I need to confess something: I hate traditional cardio.
The thought of spending an hour on a treadmill or a stationary bike fills me with a unique kind of dread. For years, I thought this was a personal failing. The fitness world told us that hours of cardio were the price of admission for staying healthy, and I just couldn't bring myself to pay it. It was boring, it left me feeling drained, and I never stuck with it.
So, I quit. I just stopped trying to force it.
And it was one of the best decisions I've ever made for my health.
During my deep dive into my own perimenopause symptoms, I discovered the work of Dr. Stacy Sims, a scientist whose entire career is dedicated to female physiology. Her mantra, "Women are not small men," was a lightning bolt. I realized I wasn't lazy; I was just following the wrong rulebook.
Her research showed me that for women in midlife, our declining hormones change everything. We're more prone to losing muscle and bone density, and our bodies are more sensitive to stress. The most effective way to fight this isn't endless cardio; it's building and maintaining lean muscle.
I decided to commit fully to her method. I'm now four months into this new way of training, and I can tell you without exaggeration: I have never felt better. I feel stronger, more energetic, and more powerful in my own skin than I did in my 30s.
My weekly schedule is built around her core principles, and it's more effective and time-efficient than anything I've ever done before. Here’s what it looks like:
1. I Lift Heavy (3 times per week).
This is the non-negotiable foundation.

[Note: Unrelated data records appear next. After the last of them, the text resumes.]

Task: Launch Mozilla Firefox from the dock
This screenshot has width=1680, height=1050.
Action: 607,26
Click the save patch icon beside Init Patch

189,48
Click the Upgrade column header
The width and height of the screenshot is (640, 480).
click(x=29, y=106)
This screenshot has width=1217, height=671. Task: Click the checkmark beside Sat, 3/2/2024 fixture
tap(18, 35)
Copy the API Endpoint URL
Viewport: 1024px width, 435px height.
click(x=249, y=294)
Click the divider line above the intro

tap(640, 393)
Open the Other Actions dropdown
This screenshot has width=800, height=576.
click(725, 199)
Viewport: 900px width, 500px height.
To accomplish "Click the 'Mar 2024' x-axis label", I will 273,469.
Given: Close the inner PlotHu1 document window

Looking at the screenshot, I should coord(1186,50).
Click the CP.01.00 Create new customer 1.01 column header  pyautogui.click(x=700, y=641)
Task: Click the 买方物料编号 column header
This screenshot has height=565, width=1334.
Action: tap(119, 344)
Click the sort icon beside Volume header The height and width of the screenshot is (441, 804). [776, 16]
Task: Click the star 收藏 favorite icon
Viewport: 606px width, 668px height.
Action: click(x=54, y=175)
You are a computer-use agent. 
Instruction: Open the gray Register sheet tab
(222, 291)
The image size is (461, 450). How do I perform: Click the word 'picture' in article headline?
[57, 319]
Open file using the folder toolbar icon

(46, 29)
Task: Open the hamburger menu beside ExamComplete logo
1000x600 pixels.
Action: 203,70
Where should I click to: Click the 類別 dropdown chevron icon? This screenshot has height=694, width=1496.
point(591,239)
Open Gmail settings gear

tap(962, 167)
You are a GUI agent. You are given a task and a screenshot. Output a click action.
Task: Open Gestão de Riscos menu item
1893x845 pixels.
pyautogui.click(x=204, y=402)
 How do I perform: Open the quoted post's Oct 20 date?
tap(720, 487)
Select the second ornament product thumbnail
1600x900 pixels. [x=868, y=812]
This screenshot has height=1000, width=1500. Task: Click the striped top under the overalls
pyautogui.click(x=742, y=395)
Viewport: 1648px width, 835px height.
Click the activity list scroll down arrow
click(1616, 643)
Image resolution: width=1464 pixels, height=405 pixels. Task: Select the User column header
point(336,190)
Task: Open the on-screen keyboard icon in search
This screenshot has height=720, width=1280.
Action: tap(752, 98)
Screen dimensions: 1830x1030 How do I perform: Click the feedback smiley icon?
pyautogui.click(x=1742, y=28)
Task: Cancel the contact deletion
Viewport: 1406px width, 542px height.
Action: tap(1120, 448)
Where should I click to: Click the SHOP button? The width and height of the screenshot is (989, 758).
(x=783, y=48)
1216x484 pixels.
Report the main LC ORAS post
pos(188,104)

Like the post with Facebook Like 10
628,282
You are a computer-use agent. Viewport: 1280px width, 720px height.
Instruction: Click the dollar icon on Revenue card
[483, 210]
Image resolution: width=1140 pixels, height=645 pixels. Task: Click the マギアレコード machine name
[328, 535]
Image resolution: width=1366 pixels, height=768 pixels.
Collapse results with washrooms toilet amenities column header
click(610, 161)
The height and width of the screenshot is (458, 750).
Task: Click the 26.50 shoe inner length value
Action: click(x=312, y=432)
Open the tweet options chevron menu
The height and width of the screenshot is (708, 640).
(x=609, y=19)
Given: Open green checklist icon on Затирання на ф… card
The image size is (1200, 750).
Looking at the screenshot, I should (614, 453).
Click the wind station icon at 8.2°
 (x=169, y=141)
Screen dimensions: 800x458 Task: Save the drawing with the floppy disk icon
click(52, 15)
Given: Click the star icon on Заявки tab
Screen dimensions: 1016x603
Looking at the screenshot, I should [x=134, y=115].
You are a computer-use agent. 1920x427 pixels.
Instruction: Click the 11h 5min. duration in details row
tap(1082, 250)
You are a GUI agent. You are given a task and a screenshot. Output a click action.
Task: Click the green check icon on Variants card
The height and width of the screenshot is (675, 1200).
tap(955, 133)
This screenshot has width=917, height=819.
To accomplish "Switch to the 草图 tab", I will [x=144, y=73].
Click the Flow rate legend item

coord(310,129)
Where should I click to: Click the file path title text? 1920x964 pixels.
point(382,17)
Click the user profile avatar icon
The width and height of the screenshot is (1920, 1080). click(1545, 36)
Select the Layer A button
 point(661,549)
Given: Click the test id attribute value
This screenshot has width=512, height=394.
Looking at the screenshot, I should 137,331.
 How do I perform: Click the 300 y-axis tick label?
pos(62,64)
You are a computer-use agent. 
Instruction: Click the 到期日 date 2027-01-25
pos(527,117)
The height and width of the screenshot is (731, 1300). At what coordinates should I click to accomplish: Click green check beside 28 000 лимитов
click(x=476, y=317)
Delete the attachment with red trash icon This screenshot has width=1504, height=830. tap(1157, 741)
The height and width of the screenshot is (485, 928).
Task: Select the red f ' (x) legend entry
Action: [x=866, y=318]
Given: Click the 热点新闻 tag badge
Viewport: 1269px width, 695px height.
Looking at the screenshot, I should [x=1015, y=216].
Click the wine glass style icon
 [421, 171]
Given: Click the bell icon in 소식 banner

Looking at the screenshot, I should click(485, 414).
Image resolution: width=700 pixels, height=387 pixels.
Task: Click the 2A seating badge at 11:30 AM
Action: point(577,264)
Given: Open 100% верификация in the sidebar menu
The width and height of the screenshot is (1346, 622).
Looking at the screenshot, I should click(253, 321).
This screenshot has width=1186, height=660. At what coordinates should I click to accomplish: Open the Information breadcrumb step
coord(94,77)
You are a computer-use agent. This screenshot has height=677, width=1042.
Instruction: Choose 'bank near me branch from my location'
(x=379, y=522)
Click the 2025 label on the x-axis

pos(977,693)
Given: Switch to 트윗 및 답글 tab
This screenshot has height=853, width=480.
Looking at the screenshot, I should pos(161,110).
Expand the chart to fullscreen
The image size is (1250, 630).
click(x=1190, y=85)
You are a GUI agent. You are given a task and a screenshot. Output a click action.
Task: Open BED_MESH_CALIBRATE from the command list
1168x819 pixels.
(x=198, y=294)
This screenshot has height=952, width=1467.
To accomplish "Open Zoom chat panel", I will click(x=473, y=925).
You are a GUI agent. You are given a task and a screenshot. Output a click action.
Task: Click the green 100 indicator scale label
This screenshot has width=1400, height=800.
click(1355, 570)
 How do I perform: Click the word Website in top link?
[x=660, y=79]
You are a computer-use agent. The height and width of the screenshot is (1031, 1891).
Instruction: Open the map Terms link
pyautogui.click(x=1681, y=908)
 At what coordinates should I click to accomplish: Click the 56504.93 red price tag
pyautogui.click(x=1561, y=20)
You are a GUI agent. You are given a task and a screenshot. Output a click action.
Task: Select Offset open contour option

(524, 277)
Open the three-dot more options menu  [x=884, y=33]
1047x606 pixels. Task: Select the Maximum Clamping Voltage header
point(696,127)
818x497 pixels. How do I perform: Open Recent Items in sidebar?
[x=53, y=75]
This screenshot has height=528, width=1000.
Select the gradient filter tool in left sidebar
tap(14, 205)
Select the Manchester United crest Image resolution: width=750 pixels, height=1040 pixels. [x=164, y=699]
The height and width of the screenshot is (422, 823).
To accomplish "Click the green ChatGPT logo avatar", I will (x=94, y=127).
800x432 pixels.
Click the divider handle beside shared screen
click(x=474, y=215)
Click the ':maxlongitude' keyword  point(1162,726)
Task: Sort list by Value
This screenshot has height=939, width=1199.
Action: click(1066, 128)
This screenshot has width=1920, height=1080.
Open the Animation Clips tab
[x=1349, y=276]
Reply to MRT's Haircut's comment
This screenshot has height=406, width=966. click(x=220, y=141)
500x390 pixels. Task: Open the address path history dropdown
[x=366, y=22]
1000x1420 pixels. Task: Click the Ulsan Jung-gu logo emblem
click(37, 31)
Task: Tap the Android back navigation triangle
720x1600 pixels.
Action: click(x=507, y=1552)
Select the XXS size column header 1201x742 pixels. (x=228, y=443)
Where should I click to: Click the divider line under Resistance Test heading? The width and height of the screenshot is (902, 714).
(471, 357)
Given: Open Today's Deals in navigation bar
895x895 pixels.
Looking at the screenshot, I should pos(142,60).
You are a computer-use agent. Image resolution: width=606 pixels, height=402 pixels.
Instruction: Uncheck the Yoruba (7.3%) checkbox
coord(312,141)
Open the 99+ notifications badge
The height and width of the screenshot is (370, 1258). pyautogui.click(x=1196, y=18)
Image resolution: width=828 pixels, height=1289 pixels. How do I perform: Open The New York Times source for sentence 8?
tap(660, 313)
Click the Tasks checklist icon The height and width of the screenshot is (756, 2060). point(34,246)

Three days a week, I dedicate about 60 minutes to a full-body strength training session. This includes a proper warm-up, the main lifts, and a cool-down. The goal is to lift heavy enough that the last couple of reps in a set are a real struggle. This is the signal my body needs to build and maintain muscle, which is my single best defense against osteoporosis and metabolic decline. The feeling of competence I get from lifting something heavy has also been a powerful antidote to the feelings of vulnerability that can come with perimenopause.
2. I Do One HIIT Session (1 time per week).
Once a week, I do a High-Intensity Interval Training (HIIT) session. This is different from the all-out sprints. A HIIT session might involve something like 45 seconds of hard effort (e.g., kettlebell swings, battle ropes) followed by 15-20 seconds of rest, repeated for 15-20 minutes. It's a different kind of stimulus that's fantastic for cardiovascular fitness and metabolic health.
3. I Do One SIT Session (1 time per week).
This is my shortest, most intense workout of the week. Sprint Interval Training (SIT) involves a few bursts of absolutely maximum, all-out effort. For example, on a stationary bike, I'll do a 20-30 second sprint as hard as I can possibly go, then recover for 2-3 minutes. I only do 3 or 4 of these reps. The entire workout is over in less than 20 minutes, but the metabolic benefits are huge.
4. I Walk. A Lot. (Every Day).
This is the constant, low-level activity that supports everything else. My non-negotiable goal is to hit around 10,000 steps every single day. I take walking meetings, I pace when I'm on the phone, I take a walk after dinner. This daily movement is crucial for managing my blood sugar, keeping my energy stable, and helping my body recover from the more intense workouts.
That's it. That's the system.
I spend less time doing boring exercise than ever before, but I'm getting exponentially better results. I'm building a body that's resilient and strong enough to handle the demands of my life as a founder.
I'm not punishing myself with exercise I hate anymore. I'm training intelligently for the body I have today, and it has changed everything.